Mr Peter Nantuo, Deputy Comptroller of Immigration, in-charge of the Region, who disclosed this to the Ghana News Agency in an interview said the involvement of traditional leaders and the youth groups was a strategy adopted by the Regional Command to make up for the logistical challenges of the Service to facilitate containment of Coronavirus.
The Chiefs and youth groups from Atikpui, Nyive, Shia and Honuta are cooperating with Immigration officers to accomplish the task of policing the unapproved beats of the frontier.
He said after the youth granted them the opportunity to speak to them on the debilitating nature of the COVID-19, they abandoned their lucrative business of operating ‘okada’ across the frontier to assist Immigration officials to protect their side of the border.
It emerged from the encounter that the okada riders were secretly conveying foreign nationals across the unapproved beats into the country, which could jeopardize the efforts at containing the virus.

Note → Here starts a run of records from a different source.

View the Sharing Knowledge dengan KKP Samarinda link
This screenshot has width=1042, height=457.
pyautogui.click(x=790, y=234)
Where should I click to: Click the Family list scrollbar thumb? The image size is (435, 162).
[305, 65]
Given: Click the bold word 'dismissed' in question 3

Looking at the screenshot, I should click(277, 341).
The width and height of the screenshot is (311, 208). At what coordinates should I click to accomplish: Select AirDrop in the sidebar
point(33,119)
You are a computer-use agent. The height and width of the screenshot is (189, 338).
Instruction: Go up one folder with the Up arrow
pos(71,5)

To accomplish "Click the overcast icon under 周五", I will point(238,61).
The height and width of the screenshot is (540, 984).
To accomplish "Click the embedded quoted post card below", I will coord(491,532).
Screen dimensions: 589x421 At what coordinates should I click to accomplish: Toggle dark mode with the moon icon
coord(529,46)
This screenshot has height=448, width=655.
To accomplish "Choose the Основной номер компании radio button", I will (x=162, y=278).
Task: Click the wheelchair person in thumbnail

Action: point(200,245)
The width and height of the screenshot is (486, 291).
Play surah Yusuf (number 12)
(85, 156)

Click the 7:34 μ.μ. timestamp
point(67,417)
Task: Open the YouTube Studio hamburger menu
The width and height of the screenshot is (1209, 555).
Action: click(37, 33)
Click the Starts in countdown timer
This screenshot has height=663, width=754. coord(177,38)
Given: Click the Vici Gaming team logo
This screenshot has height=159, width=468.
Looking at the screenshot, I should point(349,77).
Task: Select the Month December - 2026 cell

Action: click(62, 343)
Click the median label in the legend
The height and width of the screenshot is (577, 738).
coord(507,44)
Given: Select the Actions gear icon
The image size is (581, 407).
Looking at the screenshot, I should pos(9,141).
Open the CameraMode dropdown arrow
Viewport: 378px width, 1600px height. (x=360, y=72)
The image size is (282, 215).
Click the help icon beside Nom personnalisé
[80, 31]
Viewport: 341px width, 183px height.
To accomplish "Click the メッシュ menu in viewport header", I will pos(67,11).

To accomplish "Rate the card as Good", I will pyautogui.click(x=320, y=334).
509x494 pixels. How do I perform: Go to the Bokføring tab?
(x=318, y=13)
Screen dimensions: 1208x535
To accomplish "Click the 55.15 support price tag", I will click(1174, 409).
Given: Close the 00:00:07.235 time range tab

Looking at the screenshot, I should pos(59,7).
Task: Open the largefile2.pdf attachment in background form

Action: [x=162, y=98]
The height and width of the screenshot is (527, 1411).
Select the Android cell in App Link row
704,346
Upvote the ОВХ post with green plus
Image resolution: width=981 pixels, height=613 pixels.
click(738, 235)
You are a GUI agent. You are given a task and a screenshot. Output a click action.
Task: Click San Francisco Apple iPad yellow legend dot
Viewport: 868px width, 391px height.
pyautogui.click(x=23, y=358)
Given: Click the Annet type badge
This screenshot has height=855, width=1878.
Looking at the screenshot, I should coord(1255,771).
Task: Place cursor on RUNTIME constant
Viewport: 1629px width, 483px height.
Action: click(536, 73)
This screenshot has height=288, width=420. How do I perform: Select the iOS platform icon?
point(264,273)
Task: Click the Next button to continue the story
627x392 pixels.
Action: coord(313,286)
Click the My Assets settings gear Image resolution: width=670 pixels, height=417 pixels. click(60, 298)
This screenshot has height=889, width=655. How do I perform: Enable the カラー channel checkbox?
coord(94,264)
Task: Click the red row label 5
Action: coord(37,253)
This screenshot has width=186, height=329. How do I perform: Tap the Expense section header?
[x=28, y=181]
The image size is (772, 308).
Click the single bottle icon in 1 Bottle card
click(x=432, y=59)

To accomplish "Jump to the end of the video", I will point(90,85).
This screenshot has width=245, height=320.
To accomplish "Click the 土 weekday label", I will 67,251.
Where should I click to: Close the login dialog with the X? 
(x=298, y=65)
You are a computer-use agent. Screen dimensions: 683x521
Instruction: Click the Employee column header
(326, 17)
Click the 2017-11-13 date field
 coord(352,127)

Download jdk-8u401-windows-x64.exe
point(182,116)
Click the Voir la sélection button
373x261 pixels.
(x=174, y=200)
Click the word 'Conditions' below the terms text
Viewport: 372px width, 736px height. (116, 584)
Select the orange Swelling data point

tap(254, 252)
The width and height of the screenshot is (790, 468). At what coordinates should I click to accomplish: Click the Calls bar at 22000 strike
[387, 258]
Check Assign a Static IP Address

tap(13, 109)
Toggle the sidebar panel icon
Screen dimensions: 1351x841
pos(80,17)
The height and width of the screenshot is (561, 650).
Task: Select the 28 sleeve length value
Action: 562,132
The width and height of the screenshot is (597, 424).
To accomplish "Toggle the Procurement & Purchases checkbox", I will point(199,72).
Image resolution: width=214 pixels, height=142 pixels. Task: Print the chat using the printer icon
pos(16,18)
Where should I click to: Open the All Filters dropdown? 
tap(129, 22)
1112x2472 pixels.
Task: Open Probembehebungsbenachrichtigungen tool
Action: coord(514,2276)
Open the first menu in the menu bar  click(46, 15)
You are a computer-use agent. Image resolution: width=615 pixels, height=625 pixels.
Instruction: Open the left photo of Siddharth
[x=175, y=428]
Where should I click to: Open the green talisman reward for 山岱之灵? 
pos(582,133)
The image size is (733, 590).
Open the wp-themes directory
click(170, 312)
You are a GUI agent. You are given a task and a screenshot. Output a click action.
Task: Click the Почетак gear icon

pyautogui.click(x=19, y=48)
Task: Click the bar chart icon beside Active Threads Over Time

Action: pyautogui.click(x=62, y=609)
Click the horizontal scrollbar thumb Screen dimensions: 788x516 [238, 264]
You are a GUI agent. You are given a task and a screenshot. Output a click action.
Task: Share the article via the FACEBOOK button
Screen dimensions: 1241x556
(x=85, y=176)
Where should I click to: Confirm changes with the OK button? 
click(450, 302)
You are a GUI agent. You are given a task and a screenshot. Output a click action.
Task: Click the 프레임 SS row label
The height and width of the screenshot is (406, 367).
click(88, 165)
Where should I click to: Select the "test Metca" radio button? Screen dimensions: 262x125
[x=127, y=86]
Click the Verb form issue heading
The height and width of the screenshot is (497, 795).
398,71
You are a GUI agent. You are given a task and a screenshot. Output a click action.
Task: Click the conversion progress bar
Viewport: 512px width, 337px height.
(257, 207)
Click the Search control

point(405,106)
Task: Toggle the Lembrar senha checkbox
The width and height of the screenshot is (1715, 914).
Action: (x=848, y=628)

Mr Nantuo said considering the porosity and vastness of the frontier, “I fervently appeal to the authorities to procure mostly motorbikes to the Service in this crucial time to enable personnel to navigate the difficult terrain of unapproved beats and nib in the bud suspicious elements that would attempt to slip through.
He said the Command's COVID-19 taskforce went on a mission to assess the exigencies from Kpedze, Dzolokpuita, Leklebi-Dafor, Leklebi-Kame, Wli and Golokwati, all border towns, to identify places of holding or detention centres for COVID-19 cases that may surface.
The Regional Commander said the Command was collaborating with the Regional Health Directorate to man their inland barriers or checkpoints specifically, the Asikuma and Sogakope Immigration checkpoints, which had intercepted many foreigners from neighbouring countries that found themselves illegally in the territory.
Mr Nantuo urged Immigration Officers to secure their personal safety foremost and deploy a robust shift system while keeping an eye on their mandate.
He said unsubstantiated allegations of extortion being levelled against officers without proof was demoralising, considering the dire circumstances under which they worked for God and country.
Mr Nantuo said there was no iota of truth in those allegations otherwise informants must prove them.
Meanwhile, 15 specimens extracted from suspected COVID-19 cases from Volta and Oti have tested negative according to a source from the Ho Teaching Hospital.